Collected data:
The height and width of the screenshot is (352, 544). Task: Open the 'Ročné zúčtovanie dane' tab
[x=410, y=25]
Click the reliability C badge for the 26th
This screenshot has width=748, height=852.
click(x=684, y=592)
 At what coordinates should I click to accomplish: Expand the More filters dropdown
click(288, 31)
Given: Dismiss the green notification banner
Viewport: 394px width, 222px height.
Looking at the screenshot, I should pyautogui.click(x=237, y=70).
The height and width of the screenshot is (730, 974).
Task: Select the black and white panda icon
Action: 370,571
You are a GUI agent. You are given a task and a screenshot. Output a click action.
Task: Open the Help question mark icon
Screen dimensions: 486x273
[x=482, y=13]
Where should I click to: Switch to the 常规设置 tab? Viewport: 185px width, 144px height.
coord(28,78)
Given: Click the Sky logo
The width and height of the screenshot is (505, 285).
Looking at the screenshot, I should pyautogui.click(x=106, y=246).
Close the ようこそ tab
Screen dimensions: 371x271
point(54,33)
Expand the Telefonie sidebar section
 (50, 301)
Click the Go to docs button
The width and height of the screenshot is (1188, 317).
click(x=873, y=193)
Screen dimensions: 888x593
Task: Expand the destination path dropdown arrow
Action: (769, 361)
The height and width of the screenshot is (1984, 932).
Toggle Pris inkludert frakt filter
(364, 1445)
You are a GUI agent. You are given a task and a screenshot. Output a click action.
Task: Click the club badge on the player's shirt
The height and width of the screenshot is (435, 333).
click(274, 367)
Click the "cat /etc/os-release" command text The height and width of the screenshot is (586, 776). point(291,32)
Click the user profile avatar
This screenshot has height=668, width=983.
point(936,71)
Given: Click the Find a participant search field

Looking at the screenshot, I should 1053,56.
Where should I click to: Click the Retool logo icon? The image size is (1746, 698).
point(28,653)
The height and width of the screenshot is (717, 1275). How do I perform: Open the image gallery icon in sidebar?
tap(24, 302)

Work instruction:
Keep only the lines from the one containing "Given: Click the Find" through the final line of the records, and transcribe them exactly.

Answer for the task:
Given: Click the Find a participant search field

Looking at the screenshot, I should 1053,56.
Where should I click to: Click the Retool logo icon? The image size is (1746, 698).
point(28,653)
The height and width of the screenshot is (717, 1275). How do I perform: Open the image gallery icon in sidebar?
tap(24, 302)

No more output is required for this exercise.